[PASSAGE PROVIDED]
● ● ● ●
# convicts



## tweekie (Nov 3, 2004)

thinking of trying some convicts in my new tank. will give them plenty of hiding places etc. i am fully aware that they might not make it and probably wont but i will be trying it anyway. i will be having a heavily planted tank with several caves/areas where only the convicts can fit........ which leads me to the question "how large do convicts get?" if i want to give them caves etc then i want to make sure the caves will be big enough for the convicts but too small for the Ps.


----------



## jasert39 (May 1, 2003)

they wont make it.


----------



## jeddy hao (Mar 1, 2005)

jasert39 said:


> they wont make it.
> [snapback]1066587[/snapback]​












At least for my piranhas, I know that they will kill anything that swims like them. For example: a pleco sucks and floats on the ground to places. My piranhas won't really touch them because they think it's weird


----------



## kixx (Apr 29, 2005)

I believe they grow to be a max of 6 inches, but usually smaller.


----------



## Mettle (Dec 29, 2003)

Male convicts generally get to about 6", females staying a bit smaller. We have one fat con at my work right now who is nearly 8" with a large hump and everything who spars off with the midas in the tank. It's cool.

But it will never last that long in a piranha tank.


----------



## taylorhedrich (Mar 2, 2005)

I personally don't think it will work, but still try it and let us know how it goes!!
~Taylor~


----------



## tweekie (Nov 3, 2004)

thanks for comments guys, like i said i am not overly expecting it to work so didnt want this confused this with a "will my piranhas make best friends and love and hug my convicts?" question. i am fully aware of the risks involved.

reason i wanted to know max sizes was to try and create a couple of areas where the Ps physically cannot fit but the cons can. whether the cons take note of these areas or not only time will tell!!!! its a new tank so prob going to take alot of time getting it set up just right.


----------



## okley70 (Oct 7, 2004)

Well I tried this same thing about a week ago. Wasn't pretty. Through a pair of convicts in my reds tank and the reds chased them down like feeders. They were eaten very fast. They were also a full grown pair. Those convicts will not make it.


----------



## tweekie (Nov 3, 2004)

forgot to add that the cons will be added first and be in the tank for about a week to get used to it, hopefully they will investigate the tank enough to know the hiding spots before the Ps are added.

yes, the tank will be cycled aswel.


----------



## Dr. Giggles (Oct 18, 2003)

Won't work as convicts are hard water fish, they also like cooler temperatures and are natural enemies of the piranha.







to cichlids


----------



## King Oscar (Apr 5, 2005)

ya it wont work dude the convict might atk the p's but it will die cause of the p's teeth


----------



## Michaeljames (Jan 14, 2005)
● ● ● ●
[LISTED ENTRIES]
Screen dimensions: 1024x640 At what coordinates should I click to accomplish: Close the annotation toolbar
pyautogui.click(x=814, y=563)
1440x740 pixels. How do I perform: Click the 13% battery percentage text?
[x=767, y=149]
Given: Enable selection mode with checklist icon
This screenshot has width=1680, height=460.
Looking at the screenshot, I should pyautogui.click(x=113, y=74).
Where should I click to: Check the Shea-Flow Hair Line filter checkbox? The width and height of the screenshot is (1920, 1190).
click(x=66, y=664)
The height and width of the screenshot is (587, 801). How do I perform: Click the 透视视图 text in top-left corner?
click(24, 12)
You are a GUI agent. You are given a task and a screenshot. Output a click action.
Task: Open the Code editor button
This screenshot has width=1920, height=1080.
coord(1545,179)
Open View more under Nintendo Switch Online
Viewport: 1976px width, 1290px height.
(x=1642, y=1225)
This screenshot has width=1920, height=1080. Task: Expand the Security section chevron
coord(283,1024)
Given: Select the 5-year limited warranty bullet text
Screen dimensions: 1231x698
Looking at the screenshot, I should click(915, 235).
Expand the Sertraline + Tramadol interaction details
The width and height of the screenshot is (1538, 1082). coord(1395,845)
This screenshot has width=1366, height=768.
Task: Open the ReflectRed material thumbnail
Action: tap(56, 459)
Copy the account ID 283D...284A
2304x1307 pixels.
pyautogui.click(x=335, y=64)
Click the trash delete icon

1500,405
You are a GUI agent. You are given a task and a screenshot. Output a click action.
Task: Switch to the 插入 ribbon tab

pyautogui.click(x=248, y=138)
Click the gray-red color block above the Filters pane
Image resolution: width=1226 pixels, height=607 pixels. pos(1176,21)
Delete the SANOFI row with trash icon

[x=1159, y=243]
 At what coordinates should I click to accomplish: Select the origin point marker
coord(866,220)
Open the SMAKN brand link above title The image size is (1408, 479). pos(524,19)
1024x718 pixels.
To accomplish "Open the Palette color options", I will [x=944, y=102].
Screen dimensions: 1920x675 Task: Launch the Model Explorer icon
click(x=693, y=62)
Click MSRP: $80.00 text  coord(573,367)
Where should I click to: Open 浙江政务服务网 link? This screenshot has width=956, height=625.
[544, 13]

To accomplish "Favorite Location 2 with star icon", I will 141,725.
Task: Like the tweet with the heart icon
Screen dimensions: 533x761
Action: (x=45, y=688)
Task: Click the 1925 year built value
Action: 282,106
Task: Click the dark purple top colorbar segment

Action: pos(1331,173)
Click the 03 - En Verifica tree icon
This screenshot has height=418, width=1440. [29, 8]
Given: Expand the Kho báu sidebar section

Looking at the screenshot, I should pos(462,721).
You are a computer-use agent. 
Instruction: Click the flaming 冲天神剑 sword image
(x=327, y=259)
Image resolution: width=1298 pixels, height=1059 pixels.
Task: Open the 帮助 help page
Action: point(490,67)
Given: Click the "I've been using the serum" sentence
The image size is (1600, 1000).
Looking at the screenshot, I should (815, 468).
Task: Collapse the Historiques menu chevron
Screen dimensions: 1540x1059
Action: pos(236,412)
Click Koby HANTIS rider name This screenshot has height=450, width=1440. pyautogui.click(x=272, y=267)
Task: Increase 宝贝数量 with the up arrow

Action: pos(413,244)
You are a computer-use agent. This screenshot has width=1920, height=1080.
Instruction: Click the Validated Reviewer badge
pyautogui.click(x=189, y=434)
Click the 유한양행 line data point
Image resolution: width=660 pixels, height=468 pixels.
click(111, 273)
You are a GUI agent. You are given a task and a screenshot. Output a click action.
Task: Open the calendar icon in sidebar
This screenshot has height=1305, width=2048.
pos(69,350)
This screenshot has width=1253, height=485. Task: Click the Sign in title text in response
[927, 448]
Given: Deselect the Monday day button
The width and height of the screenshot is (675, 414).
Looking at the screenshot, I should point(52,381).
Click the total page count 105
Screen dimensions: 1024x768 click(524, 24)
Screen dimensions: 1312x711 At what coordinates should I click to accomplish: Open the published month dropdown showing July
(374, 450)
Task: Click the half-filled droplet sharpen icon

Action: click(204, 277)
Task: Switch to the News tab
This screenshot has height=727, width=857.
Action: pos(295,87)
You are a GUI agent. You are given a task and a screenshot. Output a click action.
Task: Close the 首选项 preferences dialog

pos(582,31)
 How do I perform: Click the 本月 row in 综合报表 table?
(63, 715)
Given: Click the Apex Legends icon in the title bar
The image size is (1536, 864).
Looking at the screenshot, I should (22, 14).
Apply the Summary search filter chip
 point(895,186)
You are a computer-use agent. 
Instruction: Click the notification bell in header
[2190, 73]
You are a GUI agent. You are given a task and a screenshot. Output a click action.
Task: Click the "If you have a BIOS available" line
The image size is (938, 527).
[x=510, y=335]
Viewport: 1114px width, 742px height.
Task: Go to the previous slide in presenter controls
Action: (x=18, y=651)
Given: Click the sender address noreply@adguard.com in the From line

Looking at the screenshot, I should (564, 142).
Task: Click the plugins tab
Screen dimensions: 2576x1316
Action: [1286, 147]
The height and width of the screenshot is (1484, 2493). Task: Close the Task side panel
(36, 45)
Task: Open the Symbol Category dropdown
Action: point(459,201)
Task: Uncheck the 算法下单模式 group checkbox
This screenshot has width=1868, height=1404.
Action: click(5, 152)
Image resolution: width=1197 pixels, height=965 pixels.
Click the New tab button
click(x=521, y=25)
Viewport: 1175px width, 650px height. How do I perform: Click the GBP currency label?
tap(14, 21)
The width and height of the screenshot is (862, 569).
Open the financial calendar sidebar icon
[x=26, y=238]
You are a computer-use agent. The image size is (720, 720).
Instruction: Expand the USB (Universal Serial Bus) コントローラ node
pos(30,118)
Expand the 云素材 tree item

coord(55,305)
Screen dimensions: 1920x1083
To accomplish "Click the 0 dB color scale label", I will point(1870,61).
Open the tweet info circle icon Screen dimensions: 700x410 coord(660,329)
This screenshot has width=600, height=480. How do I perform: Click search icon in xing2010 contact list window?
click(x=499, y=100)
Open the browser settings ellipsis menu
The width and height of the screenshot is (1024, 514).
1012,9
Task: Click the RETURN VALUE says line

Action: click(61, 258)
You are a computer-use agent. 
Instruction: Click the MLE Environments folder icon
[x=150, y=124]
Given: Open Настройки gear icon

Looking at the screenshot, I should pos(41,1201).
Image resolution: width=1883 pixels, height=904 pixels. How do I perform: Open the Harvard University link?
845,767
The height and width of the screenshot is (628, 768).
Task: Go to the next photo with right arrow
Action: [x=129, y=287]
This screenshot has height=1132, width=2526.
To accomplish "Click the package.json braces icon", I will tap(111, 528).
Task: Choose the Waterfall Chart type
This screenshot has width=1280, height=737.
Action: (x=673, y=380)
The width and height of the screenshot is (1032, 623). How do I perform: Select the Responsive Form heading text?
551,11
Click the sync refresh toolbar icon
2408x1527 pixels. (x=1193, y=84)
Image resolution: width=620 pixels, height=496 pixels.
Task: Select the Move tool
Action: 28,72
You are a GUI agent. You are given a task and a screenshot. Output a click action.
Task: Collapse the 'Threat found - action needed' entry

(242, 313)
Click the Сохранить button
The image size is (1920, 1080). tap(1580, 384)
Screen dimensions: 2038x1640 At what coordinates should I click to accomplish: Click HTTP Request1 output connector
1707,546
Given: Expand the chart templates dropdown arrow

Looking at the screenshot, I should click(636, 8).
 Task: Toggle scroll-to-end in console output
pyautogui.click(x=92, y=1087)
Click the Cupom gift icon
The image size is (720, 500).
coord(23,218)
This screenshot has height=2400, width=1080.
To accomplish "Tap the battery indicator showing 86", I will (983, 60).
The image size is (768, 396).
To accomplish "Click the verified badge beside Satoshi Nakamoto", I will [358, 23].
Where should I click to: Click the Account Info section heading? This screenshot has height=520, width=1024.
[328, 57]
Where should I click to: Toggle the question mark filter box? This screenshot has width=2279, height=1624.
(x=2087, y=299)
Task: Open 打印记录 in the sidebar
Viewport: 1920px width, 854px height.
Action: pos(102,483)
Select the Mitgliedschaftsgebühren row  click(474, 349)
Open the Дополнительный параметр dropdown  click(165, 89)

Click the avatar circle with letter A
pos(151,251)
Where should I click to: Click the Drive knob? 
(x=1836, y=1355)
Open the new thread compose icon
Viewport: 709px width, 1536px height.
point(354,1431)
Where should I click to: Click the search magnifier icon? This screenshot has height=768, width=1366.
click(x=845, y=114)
● ● ● ●
[WHAT YOU WILL DO]
a) Repeat the portion of the forum thread on convicts starting at "## okley70 (Oct" and ending at "be cycled aswel.".
b) In the forum thread on convicts, what size does Mettle say male convicts generally reach?
The records play no part in the work that follows.

[EXERCISE RESULTS]
a)
## okley70 (Oct 7, 2004)

Well I tried this same thing about a week ago. Wasn't pretty. Through a pair of convicts in my reds tank and the reds chased them down like feeders. They were eaten very fast. They were also a full grown pair. Those convicts will not make it.


----------



## tweekie (Nov 3, 2004)

forgot to add that the cons will be added first and be in the tank for about a week to get used to it, hopefully they will investigate the tank enough to know the hiding spots before the Ps are added.

yes, the tank will be cycled aswel.

b) About 6 inches.